During a recent question and answer session on Tik Tok, the singer spoke about her experiences growing up as a Muslim girl and how her life changed after September 11, 2001.
The daughter of a Muslim father, SZA attended a Musli prep school in Newark, New Jersey.
She describes her upbringing as very secluded.
“The experience was very microcosmic, very insulated, very much like you don’t know that no one else is practicing the same thing if you’re Black and in the suburbs because you’re kind of in your bubble. I guess I didn’t realize that things were weird and awkward until I got a lot older.”
SZA said life changed for her at 11-years-old, after the terrorist attacks on September 11th. Before that day, she wore a hijab. But after, when Islamophobia was rampant in the United States, she had a fear of covering up, believing that she too could become a target.
“I regret so much—like, being afraid or caring what people said about me, or in high school feeling like if I didn’t cover all the time that I can’t start covering some of the time,” SZA said. “And I did start covering again in high school, and then they were like, ‘What is this?
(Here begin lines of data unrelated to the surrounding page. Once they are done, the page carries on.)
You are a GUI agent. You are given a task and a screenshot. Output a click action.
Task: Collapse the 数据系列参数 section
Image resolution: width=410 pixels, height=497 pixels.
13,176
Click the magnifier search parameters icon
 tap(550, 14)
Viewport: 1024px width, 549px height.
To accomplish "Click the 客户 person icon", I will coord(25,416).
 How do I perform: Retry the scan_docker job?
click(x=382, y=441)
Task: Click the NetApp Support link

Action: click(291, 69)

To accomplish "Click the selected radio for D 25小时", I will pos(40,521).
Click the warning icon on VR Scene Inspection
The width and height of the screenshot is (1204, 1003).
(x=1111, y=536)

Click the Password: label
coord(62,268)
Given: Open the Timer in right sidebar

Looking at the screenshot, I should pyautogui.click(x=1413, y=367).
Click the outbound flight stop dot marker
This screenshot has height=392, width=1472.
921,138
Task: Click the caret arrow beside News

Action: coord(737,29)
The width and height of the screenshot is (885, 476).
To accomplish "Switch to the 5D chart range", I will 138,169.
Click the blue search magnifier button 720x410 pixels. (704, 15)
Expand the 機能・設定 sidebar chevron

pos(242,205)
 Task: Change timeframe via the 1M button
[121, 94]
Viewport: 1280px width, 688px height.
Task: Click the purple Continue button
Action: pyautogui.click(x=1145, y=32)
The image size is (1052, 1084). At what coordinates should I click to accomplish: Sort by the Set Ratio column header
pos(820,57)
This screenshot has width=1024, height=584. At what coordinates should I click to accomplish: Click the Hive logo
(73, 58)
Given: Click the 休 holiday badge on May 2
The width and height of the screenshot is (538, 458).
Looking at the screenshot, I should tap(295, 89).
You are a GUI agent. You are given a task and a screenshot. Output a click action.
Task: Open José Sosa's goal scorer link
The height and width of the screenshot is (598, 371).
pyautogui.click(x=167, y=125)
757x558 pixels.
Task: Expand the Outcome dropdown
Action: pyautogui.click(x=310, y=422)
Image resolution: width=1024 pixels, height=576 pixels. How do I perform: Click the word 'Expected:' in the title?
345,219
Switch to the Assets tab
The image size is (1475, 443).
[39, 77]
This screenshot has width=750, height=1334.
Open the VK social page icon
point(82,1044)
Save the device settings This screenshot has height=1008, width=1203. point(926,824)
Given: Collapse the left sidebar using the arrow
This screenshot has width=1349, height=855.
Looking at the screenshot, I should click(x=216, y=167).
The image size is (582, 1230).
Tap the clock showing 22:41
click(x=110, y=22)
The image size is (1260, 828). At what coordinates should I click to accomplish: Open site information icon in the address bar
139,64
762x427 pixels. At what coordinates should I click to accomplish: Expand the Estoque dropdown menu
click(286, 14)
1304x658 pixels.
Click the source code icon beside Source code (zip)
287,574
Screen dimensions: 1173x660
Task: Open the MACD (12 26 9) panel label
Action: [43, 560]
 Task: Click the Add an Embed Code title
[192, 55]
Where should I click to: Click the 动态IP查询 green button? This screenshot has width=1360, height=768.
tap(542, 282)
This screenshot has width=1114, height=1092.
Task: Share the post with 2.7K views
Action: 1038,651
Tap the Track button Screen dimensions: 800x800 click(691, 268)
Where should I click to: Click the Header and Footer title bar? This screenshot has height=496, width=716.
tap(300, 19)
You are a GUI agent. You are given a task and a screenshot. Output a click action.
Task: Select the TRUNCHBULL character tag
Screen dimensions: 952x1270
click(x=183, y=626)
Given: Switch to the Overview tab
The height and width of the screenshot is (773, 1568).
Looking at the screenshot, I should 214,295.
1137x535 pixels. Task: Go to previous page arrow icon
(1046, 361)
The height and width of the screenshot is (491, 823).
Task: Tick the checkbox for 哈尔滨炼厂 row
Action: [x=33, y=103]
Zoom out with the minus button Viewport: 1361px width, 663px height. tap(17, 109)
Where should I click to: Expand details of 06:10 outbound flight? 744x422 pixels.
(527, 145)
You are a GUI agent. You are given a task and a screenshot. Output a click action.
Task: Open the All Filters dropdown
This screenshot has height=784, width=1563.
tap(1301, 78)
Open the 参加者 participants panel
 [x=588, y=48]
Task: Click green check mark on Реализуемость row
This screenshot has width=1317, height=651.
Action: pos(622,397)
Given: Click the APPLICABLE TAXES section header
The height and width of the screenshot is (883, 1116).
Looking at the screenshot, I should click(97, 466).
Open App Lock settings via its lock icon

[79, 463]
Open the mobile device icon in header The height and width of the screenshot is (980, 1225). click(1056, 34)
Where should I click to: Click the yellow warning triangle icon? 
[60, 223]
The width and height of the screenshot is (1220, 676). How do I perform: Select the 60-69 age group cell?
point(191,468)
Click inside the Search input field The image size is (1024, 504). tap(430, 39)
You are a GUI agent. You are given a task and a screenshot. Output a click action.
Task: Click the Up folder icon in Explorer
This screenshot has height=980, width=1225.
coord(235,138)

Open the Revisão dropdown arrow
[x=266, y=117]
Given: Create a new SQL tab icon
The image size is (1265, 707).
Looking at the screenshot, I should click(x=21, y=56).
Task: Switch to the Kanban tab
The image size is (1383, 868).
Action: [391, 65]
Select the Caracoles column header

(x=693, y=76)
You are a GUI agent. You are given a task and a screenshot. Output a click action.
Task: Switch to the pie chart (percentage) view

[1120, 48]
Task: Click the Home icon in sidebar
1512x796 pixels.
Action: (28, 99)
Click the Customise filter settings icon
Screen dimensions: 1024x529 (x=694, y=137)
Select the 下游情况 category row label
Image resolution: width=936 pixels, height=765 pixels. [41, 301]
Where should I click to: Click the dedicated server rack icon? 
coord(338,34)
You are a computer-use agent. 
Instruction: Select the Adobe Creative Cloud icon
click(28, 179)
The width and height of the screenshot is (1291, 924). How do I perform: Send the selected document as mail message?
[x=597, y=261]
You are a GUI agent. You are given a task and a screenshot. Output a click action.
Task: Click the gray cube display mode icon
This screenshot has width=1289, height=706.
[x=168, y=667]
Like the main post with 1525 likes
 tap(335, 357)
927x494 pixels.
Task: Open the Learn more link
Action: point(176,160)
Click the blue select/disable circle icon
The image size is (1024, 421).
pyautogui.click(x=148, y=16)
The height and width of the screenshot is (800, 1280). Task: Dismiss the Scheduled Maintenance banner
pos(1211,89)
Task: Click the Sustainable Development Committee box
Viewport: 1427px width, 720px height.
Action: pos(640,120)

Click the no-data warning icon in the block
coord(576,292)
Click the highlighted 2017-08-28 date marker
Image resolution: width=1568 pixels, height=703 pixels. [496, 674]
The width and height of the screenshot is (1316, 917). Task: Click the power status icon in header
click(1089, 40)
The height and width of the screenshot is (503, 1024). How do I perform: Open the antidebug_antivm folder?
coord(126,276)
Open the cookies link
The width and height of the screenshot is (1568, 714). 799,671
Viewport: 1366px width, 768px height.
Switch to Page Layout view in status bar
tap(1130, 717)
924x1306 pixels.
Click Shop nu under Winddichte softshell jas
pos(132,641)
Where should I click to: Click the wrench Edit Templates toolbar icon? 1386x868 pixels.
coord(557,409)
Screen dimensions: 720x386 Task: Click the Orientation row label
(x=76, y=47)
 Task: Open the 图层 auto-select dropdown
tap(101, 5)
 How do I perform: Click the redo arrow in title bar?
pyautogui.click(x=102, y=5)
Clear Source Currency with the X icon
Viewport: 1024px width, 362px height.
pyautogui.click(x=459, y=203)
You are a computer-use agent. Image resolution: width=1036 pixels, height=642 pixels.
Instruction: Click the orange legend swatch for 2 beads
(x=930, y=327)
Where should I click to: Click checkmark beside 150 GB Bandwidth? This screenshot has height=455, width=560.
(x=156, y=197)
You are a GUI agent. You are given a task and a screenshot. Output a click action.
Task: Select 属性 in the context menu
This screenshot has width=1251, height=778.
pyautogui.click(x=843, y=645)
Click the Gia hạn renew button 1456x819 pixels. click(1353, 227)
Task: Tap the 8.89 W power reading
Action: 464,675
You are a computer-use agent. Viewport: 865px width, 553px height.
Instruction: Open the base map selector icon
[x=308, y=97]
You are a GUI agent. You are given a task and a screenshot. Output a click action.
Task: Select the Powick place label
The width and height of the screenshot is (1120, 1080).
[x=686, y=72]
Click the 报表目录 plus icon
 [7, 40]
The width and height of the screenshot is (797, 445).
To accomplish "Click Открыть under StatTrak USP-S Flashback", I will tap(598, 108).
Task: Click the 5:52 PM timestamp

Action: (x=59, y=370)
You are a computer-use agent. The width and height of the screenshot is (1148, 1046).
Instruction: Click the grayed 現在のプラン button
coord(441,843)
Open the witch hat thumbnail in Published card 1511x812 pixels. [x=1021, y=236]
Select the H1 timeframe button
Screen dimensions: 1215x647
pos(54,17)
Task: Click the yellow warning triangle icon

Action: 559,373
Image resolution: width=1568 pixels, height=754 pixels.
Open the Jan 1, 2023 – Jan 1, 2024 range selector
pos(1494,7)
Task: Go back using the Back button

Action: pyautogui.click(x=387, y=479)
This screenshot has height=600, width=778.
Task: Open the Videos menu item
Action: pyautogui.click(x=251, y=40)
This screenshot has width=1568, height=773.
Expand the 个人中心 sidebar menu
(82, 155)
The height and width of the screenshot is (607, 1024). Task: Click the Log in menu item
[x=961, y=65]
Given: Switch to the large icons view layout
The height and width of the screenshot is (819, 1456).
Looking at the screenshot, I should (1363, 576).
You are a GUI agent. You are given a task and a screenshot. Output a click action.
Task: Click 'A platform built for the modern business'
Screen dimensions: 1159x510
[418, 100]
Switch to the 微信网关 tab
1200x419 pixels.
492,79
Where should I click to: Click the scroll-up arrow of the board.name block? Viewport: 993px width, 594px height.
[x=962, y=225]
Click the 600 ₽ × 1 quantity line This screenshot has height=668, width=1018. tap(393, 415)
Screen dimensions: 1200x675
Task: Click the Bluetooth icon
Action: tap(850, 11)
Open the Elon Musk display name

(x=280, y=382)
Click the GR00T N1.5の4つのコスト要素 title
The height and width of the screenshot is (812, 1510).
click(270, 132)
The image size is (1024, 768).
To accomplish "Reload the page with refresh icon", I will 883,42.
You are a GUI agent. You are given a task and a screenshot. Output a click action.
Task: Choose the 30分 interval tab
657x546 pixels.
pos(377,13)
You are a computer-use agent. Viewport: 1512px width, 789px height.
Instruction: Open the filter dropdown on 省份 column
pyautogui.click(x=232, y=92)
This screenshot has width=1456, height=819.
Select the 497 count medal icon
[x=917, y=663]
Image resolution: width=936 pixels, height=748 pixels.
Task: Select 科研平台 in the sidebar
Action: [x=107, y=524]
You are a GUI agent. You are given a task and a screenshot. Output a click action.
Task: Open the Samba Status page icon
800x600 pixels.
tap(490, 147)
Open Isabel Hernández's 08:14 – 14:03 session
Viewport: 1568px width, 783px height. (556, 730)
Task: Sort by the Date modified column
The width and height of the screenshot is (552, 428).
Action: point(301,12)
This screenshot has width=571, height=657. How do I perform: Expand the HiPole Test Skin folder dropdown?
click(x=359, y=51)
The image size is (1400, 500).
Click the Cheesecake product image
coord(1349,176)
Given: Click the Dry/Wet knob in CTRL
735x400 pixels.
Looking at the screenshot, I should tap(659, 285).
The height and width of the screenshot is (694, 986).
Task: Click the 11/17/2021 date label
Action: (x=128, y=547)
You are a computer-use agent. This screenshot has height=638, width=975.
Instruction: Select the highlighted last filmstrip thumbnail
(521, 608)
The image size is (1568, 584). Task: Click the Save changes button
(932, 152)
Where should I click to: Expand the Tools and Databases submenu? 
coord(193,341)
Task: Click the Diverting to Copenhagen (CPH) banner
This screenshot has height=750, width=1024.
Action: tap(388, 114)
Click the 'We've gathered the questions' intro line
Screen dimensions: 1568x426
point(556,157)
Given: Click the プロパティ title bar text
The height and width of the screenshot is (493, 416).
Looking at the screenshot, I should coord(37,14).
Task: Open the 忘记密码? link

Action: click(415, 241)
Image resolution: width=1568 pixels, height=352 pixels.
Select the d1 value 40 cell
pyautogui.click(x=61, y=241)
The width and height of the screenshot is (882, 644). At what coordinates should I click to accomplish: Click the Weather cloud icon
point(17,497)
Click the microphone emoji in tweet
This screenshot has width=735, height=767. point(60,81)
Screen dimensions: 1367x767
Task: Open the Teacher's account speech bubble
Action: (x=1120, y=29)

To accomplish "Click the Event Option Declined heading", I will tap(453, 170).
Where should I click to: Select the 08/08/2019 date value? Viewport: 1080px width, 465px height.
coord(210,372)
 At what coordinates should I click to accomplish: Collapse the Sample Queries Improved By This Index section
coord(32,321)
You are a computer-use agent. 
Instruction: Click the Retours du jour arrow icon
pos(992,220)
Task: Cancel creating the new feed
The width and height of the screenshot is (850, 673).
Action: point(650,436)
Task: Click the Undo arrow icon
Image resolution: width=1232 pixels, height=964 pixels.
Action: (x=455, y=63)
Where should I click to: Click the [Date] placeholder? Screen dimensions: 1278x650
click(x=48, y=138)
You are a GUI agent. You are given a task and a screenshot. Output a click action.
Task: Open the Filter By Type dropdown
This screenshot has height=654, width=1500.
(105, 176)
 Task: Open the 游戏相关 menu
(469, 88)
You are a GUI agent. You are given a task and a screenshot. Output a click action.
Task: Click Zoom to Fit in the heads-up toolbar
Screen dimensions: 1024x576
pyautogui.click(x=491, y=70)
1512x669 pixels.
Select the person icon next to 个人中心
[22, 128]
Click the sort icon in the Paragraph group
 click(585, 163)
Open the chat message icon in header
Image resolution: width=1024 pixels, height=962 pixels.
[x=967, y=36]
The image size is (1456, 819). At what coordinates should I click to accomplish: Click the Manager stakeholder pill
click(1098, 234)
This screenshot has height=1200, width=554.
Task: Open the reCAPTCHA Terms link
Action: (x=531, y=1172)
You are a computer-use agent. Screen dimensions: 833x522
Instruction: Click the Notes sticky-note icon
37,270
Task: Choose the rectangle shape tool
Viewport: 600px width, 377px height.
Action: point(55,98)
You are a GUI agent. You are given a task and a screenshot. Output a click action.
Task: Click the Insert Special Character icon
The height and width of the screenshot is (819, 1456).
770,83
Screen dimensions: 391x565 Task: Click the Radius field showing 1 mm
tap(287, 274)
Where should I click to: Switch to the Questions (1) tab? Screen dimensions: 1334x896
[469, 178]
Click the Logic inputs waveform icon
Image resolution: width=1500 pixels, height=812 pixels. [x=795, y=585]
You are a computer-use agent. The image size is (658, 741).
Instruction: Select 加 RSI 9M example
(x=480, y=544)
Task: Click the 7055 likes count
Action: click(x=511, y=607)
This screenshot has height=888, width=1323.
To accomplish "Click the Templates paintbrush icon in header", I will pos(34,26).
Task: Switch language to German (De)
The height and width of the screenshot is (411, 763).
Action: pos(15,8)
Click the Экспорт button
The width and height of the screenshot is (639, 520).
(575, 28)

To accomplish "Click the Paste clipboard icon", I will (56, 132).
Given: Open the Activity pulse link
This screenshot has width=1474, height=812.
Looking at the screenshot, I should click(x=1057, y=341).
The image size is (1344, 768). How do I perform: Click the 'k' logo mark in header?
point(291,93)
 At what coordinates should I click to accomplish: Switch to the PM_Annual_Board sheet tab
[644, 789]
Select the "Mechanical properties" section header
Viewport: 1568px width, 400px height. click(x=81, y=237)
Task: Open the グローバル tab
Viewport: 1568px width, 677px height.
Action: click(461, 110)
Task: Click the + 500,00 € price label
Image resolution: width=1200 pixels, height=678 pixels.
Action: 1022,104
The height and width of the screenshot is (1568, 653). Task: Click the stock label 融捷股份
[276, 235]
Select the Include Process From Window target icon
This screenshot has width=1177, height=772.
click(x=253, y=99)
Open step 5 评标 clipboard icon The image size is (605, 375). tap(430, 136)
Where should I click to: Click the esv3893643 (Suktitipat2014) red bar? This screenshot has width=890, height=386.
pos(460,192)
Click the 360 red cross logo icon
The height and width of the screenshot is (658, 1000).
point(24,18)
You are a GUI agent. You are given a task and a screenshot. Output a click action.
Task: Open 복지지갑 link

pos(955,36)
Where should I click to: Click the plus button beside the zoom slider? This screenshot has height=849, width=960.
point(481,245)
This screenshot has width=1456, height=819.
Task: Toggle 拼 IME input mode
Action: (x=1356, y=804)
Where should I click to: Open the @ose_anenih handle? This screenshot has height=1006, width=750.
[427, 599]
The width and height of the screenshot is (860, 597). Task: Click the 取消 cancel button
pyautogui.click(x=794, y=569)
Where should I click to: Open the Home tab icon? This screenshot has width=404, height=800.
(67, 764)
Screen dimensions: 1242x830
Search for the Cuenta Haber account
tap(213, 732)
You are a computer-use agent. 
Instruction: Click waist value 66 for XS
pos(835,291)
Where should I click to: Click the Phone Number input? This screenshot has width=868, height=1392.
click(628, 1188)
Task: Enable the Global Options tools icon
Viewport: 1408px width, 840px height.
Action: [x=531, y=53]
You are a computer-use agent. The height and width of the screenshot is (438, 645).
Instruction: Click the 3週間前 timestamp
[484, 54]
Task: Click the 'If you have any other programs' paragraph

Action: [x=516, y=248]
You don’t live your life properly. You’re not really Muslim. Shut up.’ I always let somebody dictate how I was.”
SZA shared that there are times when she still has a desire to wear a hijab and dress more modestly and said as much to her manager.
“I remember the other day even talking to Punch, my manager, and being like, ‘Oh, I want to wear a hijab. I wonder if I could,’” SZA revealed. “We played Malaysia and Indonesia, and it was really comforting to be able to cover up for those shows. I didn’t feel like anybody would judge me or was going to say that I was being fake. It was just part of the custom, where I’m amongst my own people, and they just accepted me as whatever.”